→ **Description of the task**:
Would you repeat word for word the lines of the listing that follows, from the one with "Given: Select the Zoom tool in toolbox" up to and including the one with "the Profile breadcrumb", and leave out the images?

→ **Stored data**:
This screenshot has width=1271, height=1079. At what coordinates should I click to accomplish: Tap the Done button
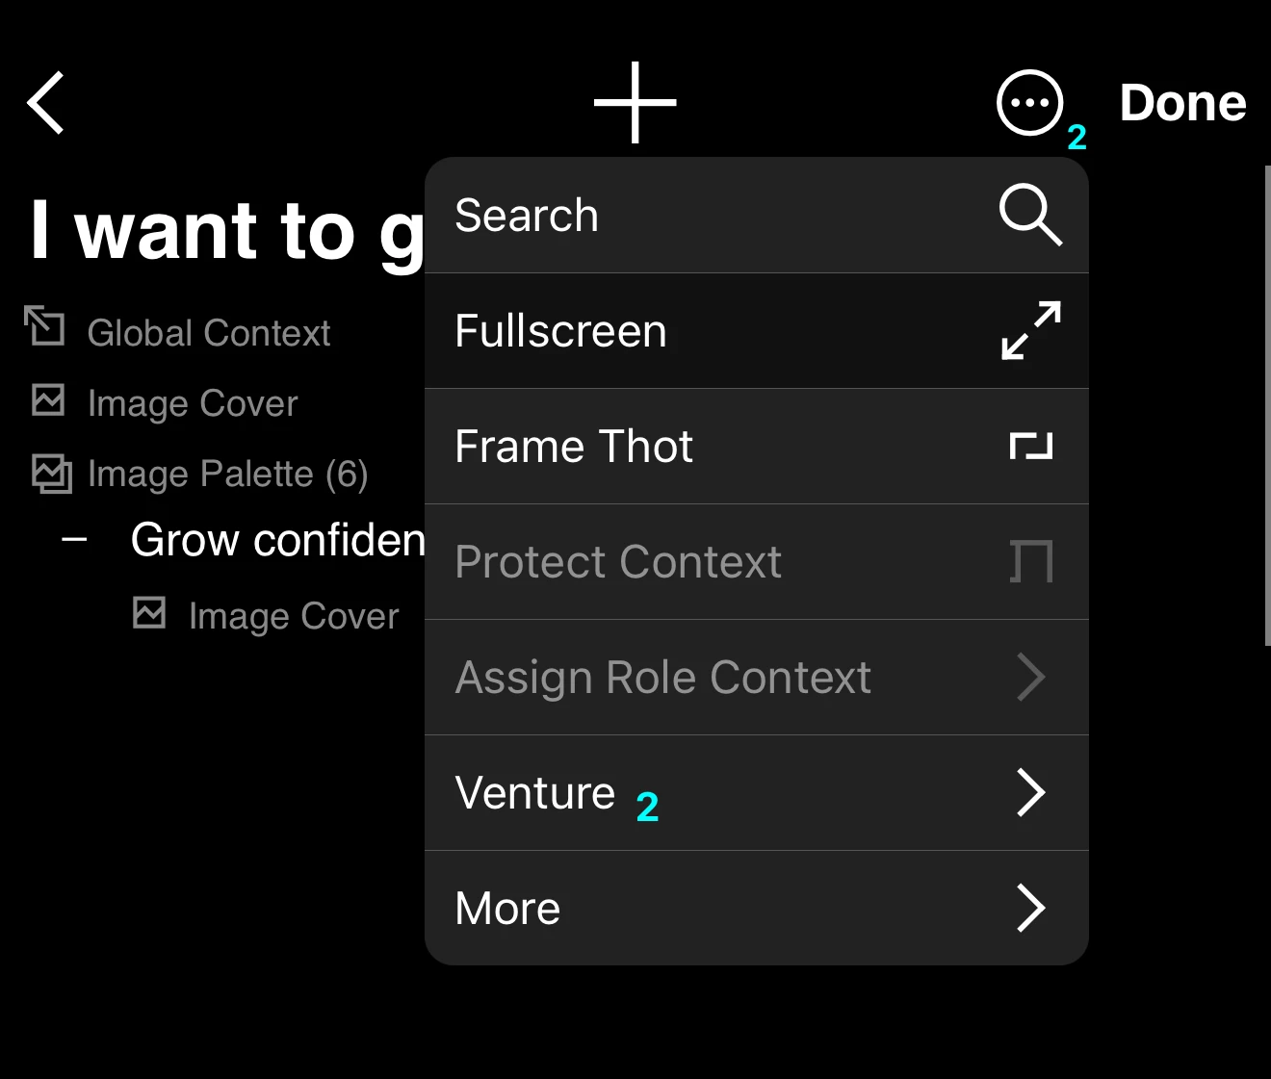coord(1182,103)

...

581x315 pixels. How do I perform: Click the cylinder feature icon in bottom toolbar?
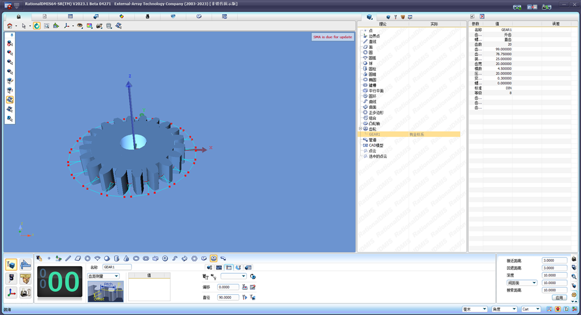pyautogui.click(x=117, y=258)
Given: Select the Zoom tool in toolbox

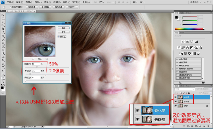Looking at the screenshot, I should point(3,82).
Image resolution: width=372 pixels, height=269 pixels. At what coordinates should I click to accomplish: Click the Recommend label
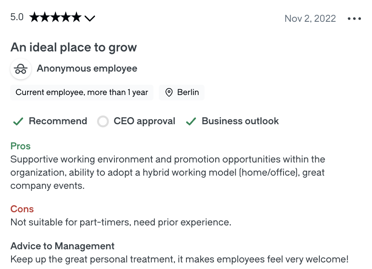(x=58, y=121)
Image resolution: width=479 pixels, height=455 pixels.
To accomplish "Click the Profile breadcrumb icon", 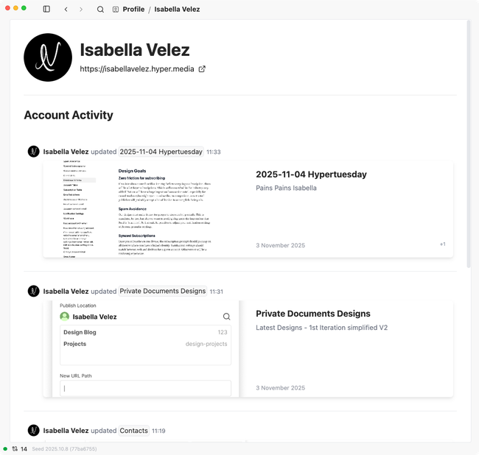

→ **Exercise result**:
Given: Select the Zoom tool in toolbox

Looking at the screenshot, I should point(3,82).
Image resolution: width=372 pixels, height=269 pixels. At what coordinates should I click to accomplish: Click the Recommend label
(x=58, y=121)
Image resolution: width=479 pixels, height=455 pixels.
To accomplish "Click the Profile breadcrumb icon", 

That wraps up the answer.